Als Journalist ein Thema gedanklich durchdringen

07.09.2019 •

Aus einem am 5. September vom Politikinformationsdienst „Rundblick Niedersachsen“ online veröffentlichten Beitrag über das „Niedersächsische Mediengespräch“, das am selben Tag unter dem Titel „‘Ich bin alles’ – Wie die Medien sich verändern (müssen)“ in Hannover stattfand:

«Einer von denen, die sich für die Rückkehr zu den Wurzeln des Berufs einsetzen, ist der Leiter der Henri-Nannen-Schule, Andreas Wolfers. „Die Journalisten befassen sich zu sehr mit Messer und Gabel, zu wenig mit dem Essen selbst.“ Er begegne immer wieder Kollegen, die über neue Formate reden, neue Arbeitsprozesse oder eine „crossmediale Ausbildung“ der angehenden Redakteure, die fit sein müssten in der Vielfalt der medialen Formen, die ja ständig noch zunehmen. In der Henri-Nannen-Schule, berichtet ihr Leiter, lege man zunehmend mehr Wert auf ganz andere Schwerpunkte: Journalisten müssten in erster Linie präzise recherchieren, stilsicher schreiben und ein Thema gedanklich durchdringen können. Dazu gehörten Fairness, Unvoreingenommenheit, Empathie und auch Rückgrat.
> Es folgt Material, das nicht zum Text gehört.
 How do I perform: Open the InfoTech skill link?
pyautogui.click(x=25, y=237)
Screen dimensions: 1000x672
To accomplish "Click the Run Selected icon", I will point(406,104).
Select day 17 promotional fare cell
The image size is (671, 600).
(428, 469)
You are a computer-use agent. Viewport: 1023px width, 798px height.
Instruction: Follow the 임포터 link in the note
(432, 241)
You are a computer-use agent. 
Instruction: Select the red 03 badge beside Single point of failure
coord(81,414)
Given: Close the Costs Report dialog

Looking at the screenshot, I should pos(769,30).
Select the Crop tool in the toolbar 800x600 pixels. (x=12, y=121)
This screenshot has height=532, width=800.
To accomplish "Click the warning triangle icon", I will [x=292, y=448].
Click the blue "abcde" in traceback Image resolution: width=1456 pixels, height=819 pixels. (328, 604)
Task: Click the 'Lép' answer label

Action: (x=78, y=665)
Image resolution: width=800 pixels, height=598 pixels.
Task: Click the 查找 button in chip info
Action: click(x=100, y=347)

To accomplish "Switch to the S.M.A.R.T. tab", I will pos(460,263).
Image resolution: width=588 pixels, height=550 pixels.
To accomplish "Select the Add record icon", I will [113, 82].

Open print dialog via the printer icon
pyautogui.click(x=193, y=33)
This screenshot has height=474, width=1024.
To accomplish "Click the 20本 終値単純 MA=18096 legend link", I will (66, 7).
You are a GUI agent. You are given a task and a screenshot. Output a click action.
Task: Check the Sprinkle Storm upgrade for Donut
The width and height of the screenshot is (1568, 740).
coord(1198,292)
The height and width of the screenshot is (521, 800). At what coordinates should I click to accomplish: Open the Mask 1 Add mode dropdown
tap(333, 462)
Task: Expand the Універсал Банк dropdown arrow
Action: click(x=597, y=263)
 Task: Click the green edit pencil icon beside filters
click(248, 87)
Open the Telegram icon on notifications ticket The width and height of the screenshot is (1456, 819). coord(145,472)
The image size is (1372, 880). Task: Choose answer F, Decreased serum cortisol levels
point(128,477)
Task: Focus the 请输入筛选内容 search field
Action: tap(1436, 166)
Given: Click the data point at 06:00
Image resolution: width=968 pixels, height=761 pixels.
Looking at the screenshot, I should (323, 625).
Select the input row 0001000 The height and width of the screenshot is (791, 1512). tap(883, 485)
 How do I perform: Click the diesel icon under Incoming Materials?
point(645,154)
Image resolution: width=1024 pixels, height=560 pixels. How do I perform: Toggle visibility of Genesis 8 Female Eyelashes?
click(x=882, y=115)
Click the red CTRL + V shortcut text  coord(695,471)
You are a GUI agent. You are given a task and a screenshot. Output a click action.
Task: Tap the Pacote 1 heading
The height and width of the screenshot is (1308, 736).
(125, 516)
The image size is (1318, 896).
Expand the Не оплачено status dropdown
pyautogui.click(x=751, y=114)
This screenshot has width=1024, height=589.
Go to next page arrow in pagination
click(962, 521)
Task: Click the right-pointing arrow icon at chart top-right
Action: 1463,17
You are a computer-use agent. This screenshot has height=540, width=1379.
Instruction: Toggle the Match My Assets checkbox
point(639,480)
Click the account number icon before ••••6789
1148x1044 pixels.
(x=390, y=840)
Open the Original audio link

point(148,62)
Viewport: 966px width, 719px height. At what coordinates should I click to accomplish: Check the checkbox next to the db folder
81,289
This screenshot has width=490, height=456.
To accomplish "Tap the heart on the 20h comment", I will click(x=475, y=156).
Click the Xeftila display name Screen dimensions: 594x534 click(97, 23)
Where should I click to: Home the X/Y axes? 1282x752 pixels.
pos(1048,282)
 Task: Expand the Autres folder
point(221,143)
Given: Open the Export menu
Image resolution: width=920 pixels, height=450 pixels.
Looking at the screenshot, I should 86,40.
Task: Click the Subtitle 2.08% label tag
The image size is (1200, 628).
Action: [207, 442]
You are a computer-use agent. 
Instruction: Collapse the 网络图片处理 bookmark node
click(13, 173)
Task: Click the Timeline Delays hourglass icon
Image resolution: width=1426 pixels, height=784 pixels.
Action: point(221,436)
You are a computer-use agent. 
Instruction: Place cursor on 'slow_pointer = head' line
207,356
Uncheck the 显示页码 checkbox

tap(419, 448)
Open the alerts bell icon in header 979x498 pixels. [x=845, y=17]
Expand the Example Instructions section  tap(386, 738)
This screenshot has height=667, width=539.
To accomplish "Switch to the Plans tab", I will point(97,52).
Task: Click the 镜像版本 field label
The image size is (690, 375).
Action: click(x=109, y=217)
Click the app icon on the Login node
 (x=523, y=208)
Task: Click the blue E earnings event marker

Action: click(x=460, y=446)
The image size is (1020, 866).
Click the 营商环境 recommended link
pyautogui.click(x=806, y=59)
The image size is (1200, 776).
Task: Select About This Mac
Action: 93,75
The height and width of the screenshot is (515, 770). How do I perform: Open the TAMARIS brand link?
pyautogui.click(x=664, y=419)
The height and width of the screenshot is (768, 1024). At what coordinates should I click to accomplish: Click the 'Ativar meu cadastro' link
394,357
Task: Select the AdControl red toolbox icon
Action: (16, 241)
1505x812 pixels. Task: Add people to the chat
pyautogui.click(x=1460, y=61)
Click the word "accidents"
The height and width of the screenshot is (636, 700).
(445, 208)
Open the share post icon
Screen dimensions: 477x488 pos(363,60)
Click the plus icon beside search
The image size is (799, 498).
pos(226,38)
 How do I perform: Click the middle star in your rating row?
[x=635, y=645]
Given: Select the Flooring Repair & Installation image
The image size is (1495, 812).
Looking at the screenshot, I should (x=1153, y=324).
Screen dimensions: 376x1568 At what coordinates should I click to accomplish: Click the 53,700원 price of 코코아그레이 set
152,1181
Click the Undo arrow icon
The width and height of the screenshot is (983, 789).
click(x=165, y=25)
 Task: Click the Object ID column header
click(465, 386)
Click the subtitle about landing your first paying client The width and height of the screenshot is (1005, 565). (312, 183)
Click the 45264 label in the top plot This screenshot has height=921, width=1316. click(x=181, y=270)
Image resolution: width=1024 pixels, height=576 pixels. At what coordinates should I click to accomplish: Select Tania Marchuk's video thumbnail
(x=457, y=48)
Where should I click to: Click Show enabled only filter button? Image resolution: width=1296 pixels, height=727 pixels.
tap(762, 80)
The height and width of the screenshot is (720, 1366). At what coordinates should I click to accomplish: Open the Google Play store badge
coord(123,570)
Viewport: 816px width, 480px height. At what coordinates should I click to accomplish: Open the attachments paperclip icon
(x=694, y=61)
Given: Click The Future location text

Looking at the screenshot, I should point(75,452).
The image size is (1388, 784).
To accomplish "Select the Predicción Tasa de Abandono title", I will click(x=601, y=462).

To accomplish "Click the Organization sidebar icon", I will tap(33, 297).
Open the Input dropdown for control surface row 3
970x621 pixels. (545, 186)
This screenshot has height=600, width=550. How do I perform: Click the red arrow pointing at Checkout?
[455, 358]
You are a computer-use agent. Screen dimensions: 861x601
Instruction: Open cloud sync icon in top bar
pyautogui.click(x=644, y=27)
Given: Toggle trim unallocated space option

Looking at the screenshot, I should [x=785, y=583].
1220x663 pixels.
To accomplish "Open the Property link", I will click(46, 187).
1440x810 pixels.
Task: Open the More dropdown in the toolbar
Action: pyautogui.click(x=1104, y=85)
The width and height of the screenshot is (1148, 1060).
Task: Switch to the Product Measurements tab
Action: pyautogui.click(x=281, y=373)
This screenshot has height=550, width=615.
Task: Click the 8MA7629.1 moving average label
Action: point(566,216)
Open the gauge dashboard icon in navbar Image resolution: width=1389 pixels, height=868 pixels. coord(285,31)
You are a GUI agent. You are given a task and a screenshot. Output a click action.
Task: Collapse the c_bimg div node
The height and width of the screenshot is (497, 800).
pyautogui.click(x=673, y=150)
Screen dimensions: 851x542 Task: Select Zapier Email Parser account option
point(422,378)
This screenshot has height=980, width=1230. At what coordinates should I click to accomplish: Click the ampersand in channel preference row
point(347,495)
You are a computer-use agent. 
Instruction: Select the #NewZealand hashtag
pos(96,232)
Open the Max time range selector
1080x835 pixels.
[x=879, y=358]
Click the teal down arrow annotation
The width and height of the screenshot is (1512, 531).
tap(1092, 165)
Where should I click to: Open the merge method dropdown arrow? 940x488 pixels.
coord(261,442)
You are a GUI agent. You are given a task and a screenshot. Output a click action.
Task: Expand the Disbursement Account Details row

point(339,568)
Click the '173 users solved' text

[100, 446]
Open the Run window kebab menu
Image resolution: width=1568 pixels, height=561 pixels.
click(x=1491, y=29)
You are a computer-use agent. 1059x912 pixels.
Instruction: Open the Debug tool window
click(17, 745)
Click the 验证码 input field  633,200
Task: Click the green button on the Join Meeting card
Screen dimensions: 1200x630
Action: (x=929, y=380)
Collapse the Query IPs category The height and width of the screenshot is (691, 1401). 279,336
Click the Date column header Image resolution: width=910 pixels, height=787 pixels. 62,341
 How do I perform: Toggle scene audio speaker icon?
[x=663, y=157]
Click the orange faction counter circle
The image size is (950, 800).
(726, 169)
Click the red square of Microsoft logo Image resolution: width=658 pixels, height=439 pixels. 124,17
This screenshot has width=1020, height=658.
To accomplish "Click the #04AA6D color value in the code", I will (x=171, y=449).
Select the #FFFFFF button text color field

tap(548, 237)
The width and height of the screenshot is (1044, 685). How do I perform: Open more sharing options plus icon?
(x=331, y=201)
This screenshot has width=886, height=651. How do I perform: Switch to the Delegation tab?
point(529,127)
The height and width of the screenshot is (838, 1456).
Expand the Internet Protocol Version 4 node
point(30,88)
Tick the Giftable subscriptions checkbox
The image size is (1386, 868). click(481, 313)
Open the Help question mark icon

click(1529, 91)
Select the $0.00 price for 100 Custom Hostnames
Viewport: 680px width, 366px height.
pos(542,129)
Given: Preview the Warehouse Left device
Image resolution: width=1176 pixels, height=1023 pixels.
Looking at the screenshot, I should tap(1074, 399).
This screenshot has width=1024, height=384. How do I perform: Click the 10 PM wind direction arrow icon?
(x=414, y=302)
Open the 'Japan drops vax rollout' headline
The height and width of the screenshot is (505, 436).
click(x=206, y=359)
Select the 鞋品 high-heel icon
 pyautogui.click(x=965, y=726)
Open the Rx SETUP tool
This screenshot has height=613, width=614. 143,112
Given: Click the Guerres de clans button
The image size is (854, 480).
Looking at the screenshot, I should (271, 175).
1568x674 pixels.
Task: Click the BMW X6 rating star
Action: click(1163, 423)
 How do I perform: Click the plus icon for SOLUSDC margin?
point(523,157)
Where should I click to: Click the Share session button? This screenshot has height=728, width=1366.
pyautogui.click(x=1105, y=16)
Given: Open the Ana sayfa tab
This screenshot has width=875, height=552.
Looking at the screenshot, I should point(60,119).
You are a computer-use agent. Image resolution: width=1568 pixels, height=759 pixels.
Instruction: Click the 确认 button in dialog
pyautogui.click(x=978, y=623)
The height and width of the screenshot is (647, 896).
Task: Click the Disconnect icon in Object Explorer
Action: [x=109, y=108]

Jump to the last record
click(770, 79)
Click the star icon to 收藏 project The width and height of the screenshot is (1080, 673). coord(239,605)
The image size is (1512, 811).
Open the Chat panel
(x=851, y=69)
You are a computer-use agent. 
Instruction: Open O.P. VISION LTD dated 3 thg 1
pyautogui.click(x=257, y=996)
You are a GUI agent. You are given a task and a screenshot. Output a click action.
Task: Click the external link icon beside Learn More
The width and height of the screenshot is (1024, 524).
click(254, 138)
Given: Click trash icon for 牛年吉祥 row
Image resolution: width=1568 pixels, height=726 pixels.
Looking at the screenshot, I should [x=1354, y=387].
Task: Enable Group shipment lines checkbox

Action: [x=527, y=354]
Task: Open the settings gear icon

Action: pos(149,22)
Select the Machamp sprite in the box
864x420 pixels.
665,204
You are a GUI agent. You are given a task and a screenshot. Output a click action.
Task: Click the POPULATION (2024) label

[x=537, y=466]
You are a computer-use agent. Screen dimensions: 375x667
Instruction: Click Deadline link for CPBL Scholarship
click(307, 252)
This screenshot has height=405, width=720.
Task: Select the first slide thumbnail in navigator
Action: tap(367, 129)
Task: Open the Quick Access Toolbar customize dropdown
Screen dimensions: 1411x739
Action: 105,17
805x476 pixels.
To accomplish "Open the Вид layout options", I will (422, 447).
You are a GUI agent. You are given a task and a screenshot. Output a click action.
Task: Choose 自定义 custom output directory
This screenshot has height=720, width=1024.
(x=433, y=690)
Wenn angehende Journalisten das Schreiben lernen, lernten sie im Grunde, klare Gedanken zu fassen. Wolfers nennt das sogar „Charakterbildung“, zumal journalistisches Auftreten nicht zuletzt auch mit Haltung zu tun habe – und darunter versteht Wolfers weniger (wie einige andere) eine Parteinahme in der Berichterstattung, sondern mehr eine Grundposition. Dass er die Form des „konstruktiven Journalismus“ vorbildlich findet, wie sie etwa in der Wochenzeitung „Die Zeit“ gepflegt wird, verschweigt Wolfers nicht: Der Grundton der Darstellung soll nicht skandalisierend oder anklagend sein, sondern verknüpft mit einem optimistischen Ausblick – soweit das möglich ist.»